# Do you know your arias?



## Don Fatale (Aug 31, 2009)

The guys at Wolf Trap have made a list of soprano audition arias, listed by most frequent.

http://opera.wolftrap.org/pamina-vs-iolanta/

As we're all experts, it's surely not necessary to list the work or composer of them is it? How many of the titles do you recognise?


----------



## Pugg (Aug 8, 2014)

I wonder how many people know: gold is a fine thing....


----------



## sospiro (Apr 3, 2010)

Don Fatale said:


> The guys at Wolf Trap have made a list of soprano audition arias, listed by most frequent.
> 
> http://opera.wolftrap.org/pamina-vs-iolanta/
> 
> As we're all experts, it's surely not necessary to list the work or composer of them is it?

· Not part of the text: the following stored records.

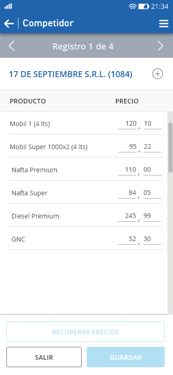
Task: Click the SALIR button
Action: [x=44, y=357]
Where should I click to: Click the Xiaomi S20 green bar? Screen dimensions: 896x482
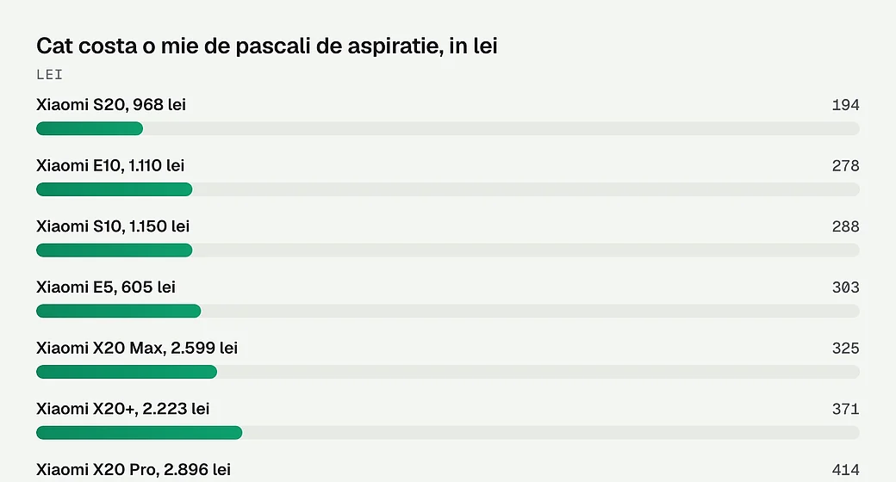90,128
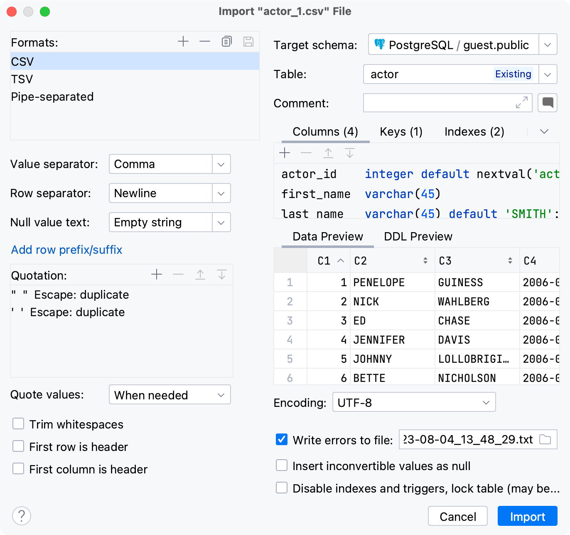Image resolution: width=570 pixels, height=535 pixels.
Task: Switch to the Keys tab
Action: pyautogui.click(x=400, y=131)
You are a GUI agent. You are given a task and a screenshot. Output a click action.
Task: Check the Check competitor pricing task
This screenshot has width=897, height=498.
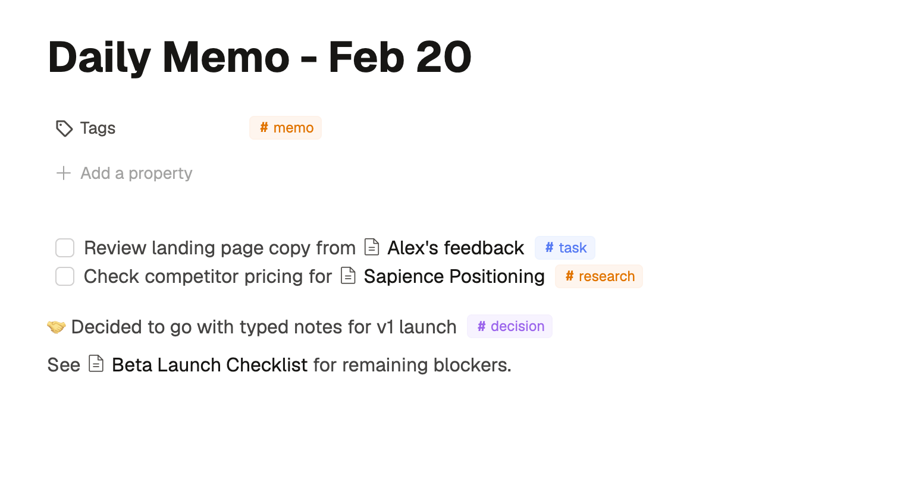(x=65, y=276)
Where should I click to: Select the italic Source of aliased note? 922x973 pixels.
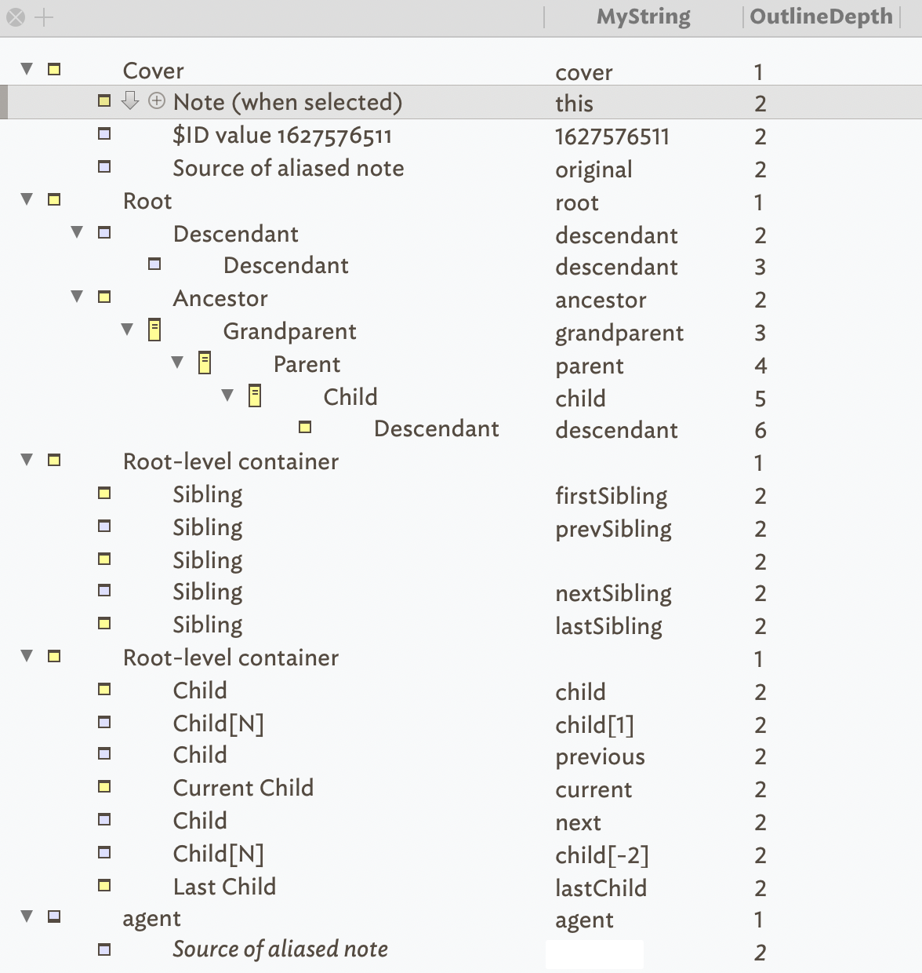click(x=280, y=949)
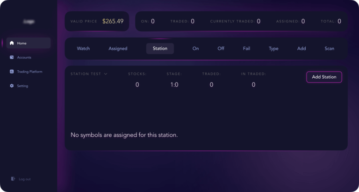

How many of the titles do you recognise?


I only know five!









Now if it was a list of bass arias ...


----------



## Don Fatale (Aug 31, 2009)

sospiro said:


> I only know five!
> 
> 
> 
> ...


Apparently that's coming.


----------



## sospiro (Apr 3, 2010)

Don Fatale said:


> Apparently that's coming.


Excellent 

http://www.opera-arias.com/roles/bass/&o=ar&d=d


----------



## helenora (Sep 13, 2015)

Pugg said:


> I wonder how many people know: gold is a fine thing....


with Beverly Sills , beautiful, more shining than gold , right


----------